Copy the rows from the line containing "The image size is (806, 294)." to the line containing "tap(109, 30)", keeping both of those lines, and leave the pictures out.
--- Begin ---
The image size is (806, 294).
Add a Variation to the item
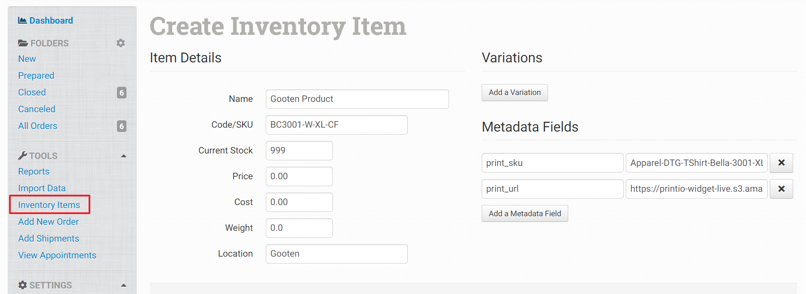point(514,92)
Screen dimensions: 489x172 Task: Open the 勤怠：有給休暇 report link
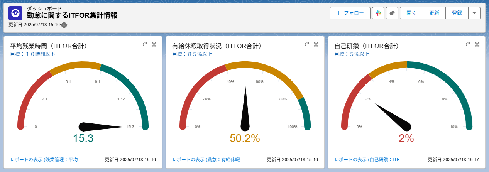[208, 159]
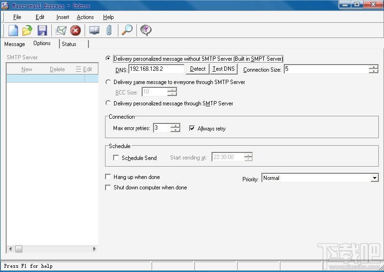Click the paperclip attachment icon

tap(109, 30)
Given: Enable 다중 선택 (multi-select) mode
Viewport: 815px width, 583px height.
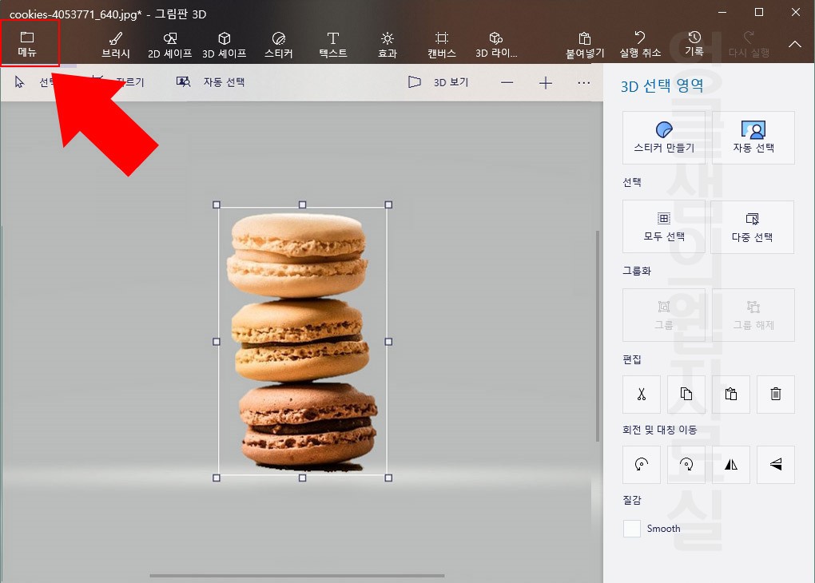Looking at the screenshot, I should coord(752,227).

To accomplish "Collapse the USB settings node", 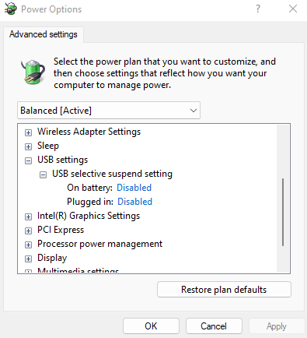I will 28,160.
--- End ---
--- Begin ---
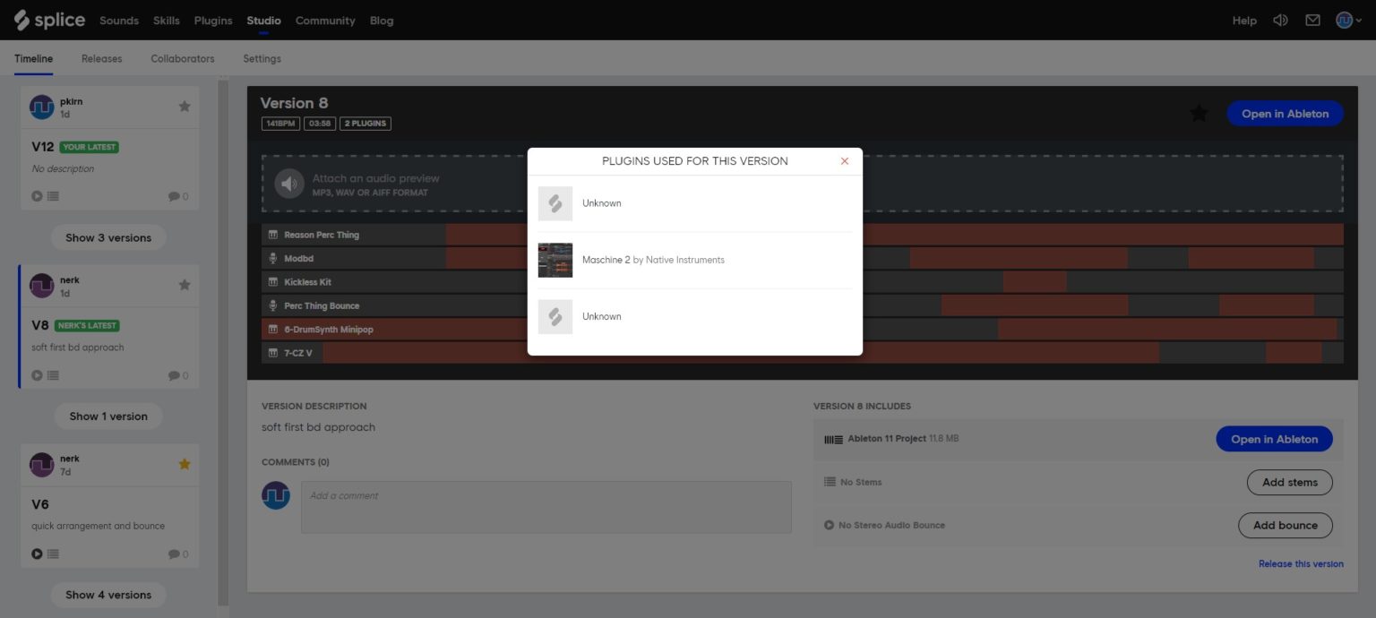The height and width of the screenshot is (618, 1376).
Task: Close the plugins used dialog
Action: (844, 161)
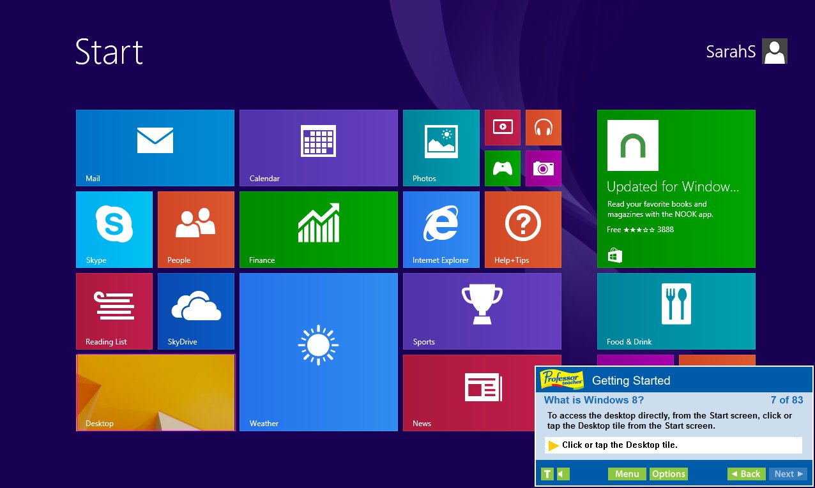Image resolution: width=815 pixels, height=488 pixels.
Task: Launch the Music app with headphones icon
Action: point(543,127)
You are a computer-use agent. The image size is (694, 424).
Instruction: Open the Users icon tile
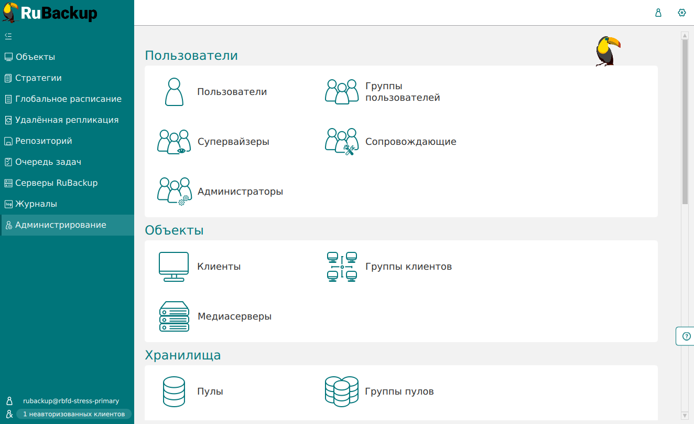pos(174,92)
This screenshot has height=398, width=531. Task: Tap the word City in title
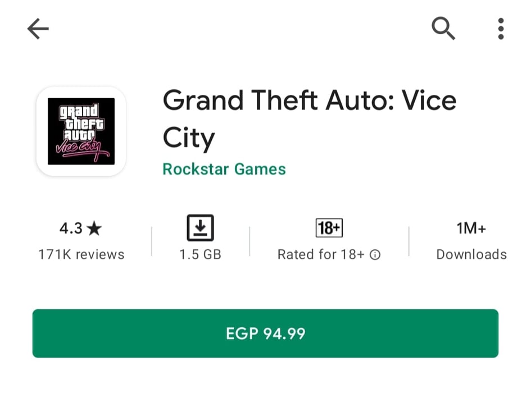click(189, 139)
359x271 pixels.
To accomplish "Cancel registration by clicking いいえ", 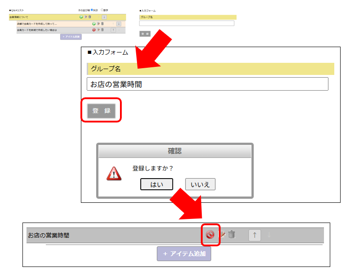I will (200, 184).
--- End ---
--- Begin ---
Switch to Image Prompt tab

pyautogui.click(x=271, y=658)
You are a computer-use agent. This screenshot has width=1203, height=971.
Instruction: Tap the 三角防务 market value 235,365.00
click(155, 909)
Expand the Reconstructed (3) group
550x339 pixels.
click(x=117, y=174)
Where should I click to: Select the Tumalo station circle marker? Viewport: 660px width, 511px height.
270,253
--- End ---
=== Expected answer ===
The image size is (806, 294).
Add a Variation to the item
point(514,92)
Screen dimensions: 489x172 Task: Open the 勤怠：有給休暇 report link
[208, 159]
Click the paperclip attachment icon

tap(109, 30)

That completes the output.